CNN: In December 2017, a hydrogen-powered train will begin transporting passengers along a 96 km route in northern Germany. The train is produced by the French company Alstom. Four German states have signed an agreement with the company to purchase up to 60 additional trains if the initial train, called the Coradia iLint, is successful. The train was unveiled by Alstom earlier this year as a replacement for diesel trains that run along nonelectric rail lines throughout Europe. The two-car train, which carries up to 300 passengers, runs silently and is powered by batteries that are charged from the combination of hydrogen, which is stored in fuel cells, and oxygen, which is obtained from the air around the train. Its tank holds 94 kg of hydrogen, enough to power the train over 800 km, or for about a day. The train is much slower than many of Europe's high-speed electric trains but is intended as a replacement for the shorter and slower sections of the European rail network.

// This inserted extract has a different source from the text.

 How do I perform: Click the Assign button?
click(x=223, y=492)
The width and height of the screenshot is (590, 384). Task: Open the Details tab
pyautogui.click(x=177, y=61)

IEEE Spectrum: Neurons use a chemical signaling process that is exceptionally quick, which allows neurotransmitters to be passed between cells in as little as 10 ms. Now, Daniel Simon of Linköping University in Sweden and his colleagues have created an organic electronic ion pump that uses electric fields to move charged particles across a thin film almost as quickly as neuron transmissions. The pump is 2.5 cm long and was created using photolithography to layer metal and polymer channels onto glass. Electrical currents push charged particle neurotransmitters along six paths. Flipping a switch applies a second electric field to a specific path, which causes the charged particles to shoot through an outlet and on to their destination. In tests with acetylcholine, the scientists were able to get the neurotransmitter to its destination in less than 50 ms.